Predict Directive
Context: Prediction
Prediction process
ASReml parses the predict statement before fitting the model.
If any syntax problems are encountered, these are reported
in the .pvs file after which the statement is ignored: the job is
completed as if the erroneous prediction statement did not exist.
The predictions are formed as an extra process in the final iteration
and are reported to the .pvs file.
Consequently, aborting a run by creating the
ABORTASR.NOW
file will cause any predict statements to be ignored
using
FINALASR.NOW
will allow any predict statements to be honoured.
By default, factors are predicted at each level, simple covariates are
predicted at their overall mean and covariates used as a basis for
splines or orthogonal polynomials are predicted at their design
points.
Model terms mv
and units are always ignored.
Prediction at particular values of a covariate or particular levels
of a factor is achieved by listing
the values after the variate/factor name. Where there is a sequence of values,
use the notation a b ... n to represent the sequence of values
from a
to n with step
size b-a. The default stepsize is 1 (in which case
b may be omitted).
A colon ( :) may replace the
ellipsis ( ...). An increasing
sequence is assumed. When giving particular values for factors,
the default is to use
the coded level (1: n) rather than the label (alphabetical or integer).
To use the label, precede it with a quote ( ").
p
The second step is to specify the averaging set. The default averaging
set is those explanatory variables involved in fixed effect model terms that are not
in the classifying set. By default variables that only define random
model terms are ignored. The
qualifier !AVERAGE allows these variables to be added to the
default averaging set.
The third step is to select the linear model terms to
use in prediction. The default is that all model terms based entirely on variables in the
classifying and averaging sets are used. Two qualifiers allow this default
to be modified by adding ( !USE) or
removing ( !IGNORE) model terms.
The qualifier !ONLYUSE explicitly specifies the model terms to use, ignoring all others.
The qualifier !EXCEPT explicitly specifies the model terms not to
use, including all others. These qualifiers may
implicitly modify the averaging set by including variables defining terms in the
predicted model not in the classify set. It is sometimes easier to specify
the classify set and the model terms to use and allow ASReml to
construct the averaging set.
The fourth step is to choose the weights to use when averaging over
dimensions in the hyper-table. The default is to simply average over the
specified levels but the qualifier !AVERAGE
factor weights allows other weights to be specified.

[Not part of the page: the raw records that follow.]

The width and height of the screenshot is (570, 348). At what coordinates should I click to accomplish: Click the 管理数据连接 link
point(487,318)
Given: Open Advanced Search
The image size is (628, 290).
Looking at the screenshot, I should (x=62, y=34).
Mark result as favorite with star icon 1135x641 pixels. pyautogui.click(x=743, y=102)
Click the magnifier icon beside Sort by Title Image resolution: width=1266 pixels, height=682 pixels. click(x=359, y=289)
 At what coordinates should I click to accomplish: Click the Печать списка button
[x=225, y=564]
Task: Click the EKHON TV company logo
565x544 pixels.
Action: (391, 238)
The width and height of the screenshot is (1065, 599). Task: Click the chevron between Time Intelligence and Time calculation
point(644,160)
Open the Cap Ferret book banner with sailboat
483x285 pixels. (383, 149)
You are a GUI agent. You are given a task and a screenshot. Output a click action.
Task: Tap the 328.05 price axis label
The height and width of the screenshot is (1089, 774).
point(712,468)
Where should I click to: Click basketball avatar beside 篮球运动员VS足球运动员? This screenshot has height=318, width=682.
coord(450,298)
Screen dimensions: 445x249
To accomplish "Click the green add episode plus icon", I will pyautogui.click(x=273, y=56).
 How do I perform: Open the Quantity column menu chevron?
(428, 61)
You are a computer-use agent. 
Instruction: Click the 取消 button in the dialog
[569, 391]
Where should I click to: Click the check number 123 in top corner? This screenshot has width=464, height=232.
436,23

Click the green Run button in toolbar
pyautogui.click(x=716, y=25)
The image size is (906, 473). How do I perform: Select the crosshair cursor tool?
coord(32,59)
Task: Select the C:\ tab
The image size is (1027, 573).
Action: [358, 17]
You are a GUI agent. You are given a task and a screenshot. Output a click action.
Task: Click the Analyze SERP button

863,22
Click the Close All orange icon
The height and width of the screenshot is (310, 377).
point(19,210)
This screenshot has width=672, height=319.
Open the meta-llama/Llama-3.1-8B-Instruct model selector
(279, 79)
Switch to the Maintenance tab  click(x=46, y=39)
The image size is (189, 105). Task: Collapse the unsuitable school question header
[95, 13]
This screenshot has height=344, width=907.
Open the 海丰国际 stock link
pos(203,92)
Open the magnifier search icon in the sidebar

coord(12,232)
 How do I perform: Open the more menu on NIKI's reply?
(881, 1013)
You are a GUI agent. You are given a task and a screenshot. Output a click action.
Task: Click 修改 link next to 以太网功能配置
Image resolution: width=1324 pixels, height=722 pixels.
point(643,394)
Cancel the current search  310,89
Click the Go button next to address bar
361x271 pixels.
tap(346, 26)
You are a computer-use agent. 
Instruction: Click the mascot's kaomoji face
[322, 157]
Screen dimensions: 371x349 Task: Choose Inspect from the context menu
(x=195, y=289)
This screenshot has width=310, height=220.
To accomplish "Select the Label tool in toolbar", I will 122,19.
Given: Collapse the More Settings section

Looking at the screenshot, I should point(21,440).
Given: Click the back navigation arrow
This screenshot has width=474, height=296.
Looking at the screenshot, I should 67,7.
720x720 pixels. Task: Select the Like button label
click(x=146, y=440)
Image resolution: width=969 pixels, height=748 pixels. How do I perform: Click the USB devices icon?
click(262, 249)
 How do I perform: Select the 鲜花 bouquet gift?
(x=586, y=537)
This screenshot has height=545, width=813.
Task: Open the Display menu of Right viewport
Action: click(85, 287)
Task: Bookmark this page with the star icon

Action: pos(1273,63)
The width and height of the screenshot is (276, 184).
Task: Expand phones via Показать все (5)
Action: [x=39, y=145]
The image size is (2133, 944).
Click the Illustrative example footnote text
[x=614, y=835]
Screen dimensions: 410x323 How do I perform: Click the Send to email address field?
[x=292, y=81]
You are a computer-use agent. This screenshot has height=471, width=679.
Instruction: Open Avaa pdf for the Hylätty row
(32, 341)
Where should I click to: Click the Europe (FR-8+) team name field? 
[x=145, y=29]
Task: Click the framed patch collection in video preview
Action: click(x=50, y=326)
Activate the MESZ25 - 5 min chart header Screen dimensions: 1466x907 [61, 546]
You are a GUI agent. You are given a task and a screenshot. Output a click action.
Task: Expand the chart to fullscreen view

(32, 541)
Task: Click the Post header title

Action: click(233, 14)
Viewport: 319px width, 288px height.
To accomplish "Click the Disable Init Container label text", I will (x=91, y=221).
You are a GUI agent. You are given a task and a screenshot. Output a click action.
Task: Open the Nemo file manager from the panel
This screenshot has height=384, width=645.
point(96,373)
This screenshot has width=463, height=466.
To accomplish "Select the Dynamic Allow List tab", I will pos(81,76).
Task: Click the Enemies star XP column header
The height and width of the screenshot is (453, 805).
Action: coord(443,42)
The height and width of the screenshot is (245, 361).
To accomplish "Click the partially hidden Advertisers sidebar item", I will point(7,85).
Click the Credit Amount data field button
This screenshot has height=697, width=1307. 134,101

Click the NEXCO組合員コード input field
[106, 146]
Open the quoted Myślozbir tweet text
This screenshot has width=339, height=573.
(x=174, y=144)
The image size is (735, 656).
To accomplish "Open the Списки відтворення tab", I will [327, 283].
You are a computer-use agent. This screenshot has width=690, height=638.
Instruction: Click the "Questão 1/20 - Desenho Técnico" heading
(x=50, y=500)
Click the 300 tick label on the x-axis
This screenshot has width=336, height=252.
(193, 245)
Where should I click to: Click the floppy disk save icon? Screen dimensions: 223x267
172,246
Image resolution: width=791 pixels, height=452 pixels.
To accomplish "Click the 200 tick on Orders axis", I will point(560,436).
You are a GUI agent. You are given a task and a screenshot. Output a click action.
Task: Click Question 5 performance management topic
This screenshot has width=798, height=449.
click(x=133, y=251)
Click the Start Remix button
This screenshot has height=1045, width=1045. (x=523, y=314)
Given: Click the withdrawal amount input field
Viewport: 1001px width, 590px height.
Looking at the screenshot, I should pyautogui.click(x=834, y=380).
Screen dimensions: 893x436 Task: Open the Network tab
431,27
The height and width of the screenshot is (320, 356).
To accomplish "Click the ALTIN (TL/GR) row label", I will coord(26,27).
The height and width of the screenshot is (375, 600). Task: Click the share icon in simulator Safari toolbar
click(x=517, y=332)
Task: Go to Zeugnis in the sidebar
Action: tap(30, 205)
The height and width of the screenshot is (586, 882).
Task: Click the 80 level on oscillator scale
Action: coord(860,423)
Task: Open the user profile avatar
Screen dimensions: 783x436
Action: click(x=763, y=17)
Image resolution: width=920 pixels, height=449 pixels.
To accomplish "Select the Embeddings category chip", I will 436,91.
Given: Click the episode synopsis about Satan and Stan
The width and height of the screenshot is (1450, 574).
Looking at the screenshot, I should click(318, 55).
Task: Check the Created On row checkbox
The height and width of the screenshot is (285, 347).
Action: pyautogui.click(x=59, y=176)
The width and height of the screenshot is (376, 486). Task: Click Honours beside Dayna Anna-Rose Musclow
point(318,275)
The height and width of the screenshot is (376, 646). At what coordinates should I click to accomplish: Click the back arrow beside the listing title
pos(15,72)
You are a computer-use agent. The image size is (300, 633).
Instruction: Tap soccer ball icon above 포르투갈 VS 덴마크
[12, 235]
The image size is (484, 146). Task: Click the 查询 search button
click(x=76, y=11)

There are often situations in which the fixed effects
design matrix X is not of full column rank. These can be
classified according to the cause of aliasing.
1. linear dependencies among the model terms due to
over-parameterisation of the model,
2. no data present for some factor combinations so that the
corresponding effects cannot be estimated,
3. linear dependencies due to other, usually unexpected,
structure in the data.
The first type of aliasing is imposed by the parameterisation chosen
and can be determined from the model. The second type of aliasing can
be detected when setting up the design matrix for parameter estimation
(which may require revision of imposed constraints). The third type
can then be detected during the absorption of the mixed model
equations. Dependencies (aliasing) can be dealt with in several ways
and ASReml checks that predictions are of estimable functions in the sense defined by
Searle (1971, p160) and are invariant to the constraint method used.
ASReml doesn't print predictions of non-estimable
functions unless the !PRINTALL qualifier is specified.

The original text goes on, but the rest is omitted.